Abstract

To investigate whether there is a change in ocular (oVEMP) and cervical (cVEMP) vestibular evoked myogenic potentials in patients with normal pressure hydrocephalus (NPH) before and after spinal tap test (STT). In 25 patients (6 females, age 62-83years) c/oVEMP were measured before and after STT. Patients with an increase of >20% of walking velocity were classified as responders (n=10). VEMP were also measured in a control group of 13 non-NPH patients.
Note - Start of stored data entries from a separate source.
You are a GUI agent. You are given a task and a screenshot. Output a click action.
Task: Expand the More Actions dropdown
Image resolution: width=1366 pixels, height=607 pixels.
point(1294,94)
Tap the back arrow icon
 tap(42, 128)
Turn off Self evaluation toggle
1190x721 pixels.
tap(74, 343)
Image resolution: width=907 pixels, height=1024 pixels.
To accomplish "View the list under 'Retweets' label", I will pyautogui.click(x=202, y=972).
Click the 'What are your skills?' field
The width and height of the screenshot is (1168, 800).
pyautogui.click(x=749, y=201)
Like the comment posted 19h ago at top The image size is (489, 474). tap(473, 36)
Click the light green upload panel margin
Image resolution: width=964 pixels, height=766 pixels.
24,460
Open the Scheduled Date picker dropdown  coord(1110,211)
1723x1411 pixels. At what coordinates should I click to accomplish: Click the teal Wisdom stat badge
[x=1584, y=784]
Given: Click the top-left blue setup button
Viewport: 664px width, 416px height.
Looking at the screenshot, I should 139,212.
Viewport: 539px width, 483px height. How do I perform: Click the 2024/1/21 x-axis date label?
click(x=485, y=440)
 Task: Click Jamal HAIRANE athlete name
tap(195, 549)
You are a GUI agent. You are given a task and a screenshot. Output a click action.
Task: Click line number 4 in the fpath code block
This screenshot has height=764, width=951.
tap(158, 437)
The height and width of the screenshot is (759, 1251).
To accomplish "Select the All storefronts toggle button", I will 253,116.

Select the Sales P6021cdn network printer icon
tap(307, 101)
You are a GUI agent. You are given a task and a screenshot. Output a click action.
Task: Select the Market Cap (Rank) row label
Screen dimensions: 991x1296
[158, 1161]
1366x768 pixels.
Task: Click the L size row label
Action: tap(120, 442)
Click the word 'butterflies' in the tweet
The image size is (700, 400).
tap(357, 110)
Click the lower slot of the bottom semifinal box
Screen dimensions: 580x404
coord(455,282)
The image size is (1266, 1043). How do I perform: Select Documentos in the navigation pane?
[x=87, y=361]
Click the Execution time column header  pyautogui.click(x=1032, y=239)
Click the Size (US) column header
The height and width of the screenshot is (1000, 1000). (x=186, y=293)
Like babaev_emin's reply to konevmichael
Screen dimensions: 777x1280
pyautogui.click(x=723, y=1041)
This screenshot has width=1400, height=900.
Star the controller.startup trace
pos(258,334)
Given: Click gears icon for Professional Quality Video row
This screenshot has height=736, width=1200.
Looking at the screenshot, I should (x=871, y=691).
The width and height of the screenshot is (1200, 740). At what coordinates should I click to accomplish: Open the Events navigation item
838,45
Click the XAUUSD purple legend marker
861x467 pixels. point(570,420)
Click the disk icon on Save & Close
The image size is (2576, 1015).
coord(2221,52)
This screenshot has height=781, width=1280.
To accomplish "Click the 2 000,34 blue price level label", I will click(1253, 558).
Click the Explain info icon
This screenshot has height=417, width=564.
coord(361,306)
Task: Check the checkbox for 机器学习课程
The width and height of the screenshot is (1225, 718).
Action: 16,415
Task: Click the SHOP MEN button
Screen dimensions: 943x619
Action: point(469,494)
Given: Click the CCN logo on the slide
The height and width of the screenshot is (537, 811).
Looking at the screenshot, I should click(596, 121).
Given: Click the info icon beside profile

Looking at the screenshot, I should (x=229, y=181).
All patients had reproducible oVEMP; 68% had cVEMP. There was a significant increase of the peak-to-peak (pp) oVEMP amplitude after STT in responders (8.5±2.7 to 18.9±7.5μV (p=0.010)). No significant changes were found in non-responders (13.4±7.6 to 15.3±8.6μV) or controls (12.4±7.6 to 12.5±6.8μV). There were no significant differences in cVEMP before and after spinal tap test (STT). One third of patients with suspected NPH had impaired otolith function. Responders to STT only had a significant increase of oVEMP and thereby utricular input, probably due to a decrease of pressure. Both findings indicate that otolith dysfunction may contribute to imbalance in NPH and that increased utricular function after STT may be relevant for gait improvement.